Matières premières : signes d’essoufflement industriel
La baisse des importations de papier, carton, coton et fibres textiles végétales reflète le ralentissement du secteur textile. À l’inverse, le bois, l’aluminium et certains métaux progressent, signe que d’autres branches industrielles résistent encore.
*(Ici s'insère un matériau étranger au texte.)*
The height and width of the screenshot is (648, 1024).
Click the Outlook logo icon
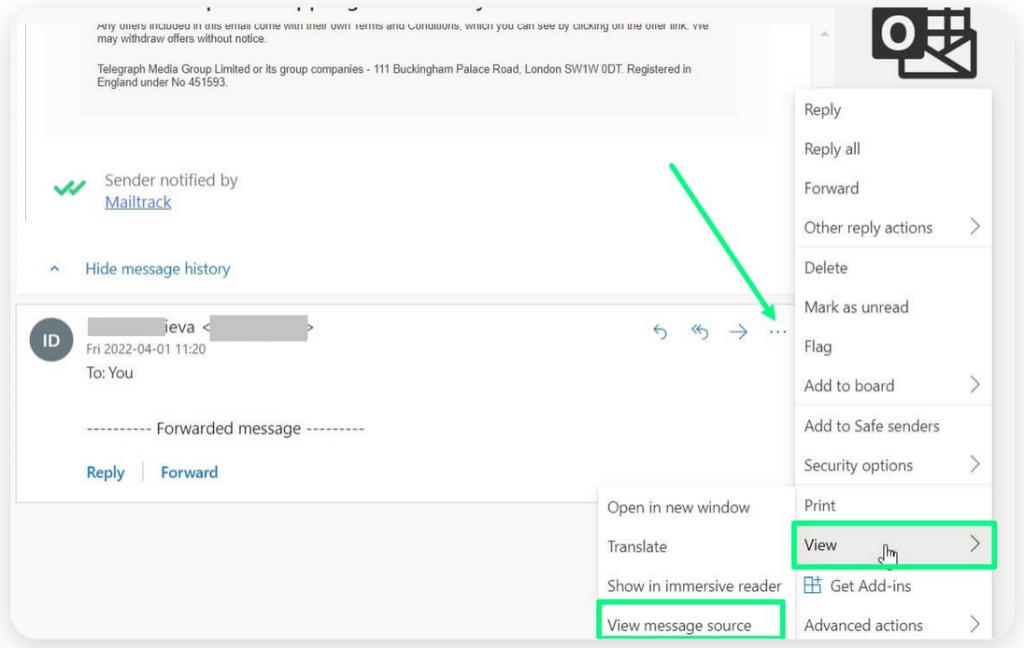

Mais le signal le plus préoccupant vient des équipements industriels : les importations de chaudières, réacteurs et machines mécaniques reculent fortement. Moins d’équipements, c’est moins d’investissements productifs… et donc un risque de croissance bridée à moyen terme.
Une trajectoire risquée
Le commerce extérieur est souvent un thermomètre de l’économie. Or, les chiffres de 2025 indiquent que la Tunisie s’engage sur une trajectoire où le déficit se creuse, les secteurs exportateurs perdent du terrain et l’investissement industriel ralentit.
Si cette tendance se confirme, le pays risque non seulement d’accroître sa dépendance aux financements extérieurs, mais aussi de voir ses marges de manœuvre budgétaires et monétaires se réduire encore. Dans un contexte mondial instable, ce n’est pas seulement une alerte statistique : c’est un avertissement stratégique.
Amel Belhadj Ali
Commerce extérieur Tunisie : les 5 chiffres à retenir à fin juin 2025
1️⃣ 11,9 milliards de dinars → Montant du déficit commercial, un record historique, en hausse de 2,3 milliards par rapport à 2024.
2️⃣ 75 % → Taux de couverture des importations par les exportations, contre 79 % un an plus tôt.
3️⃣ -34,8 % → Chute des exportations d’énergie, plombées par l’effondrement des ventes de produits raffinés (381,3 MD contre 1 143,1 MD).
4️⃣ -17,5 % → Recul des exportations d’industries agroalimentaires, essentiellement dû à la baisse des ventes d’huile d’olive (2 506,1 MD contre 3 636,2 MD).
5️⃣ +8,6 % et +6,5 % → Progression respective des exportations de mines, phosphates et dérivés et des industries mécaniques et électriques, rares secteurs en hausse.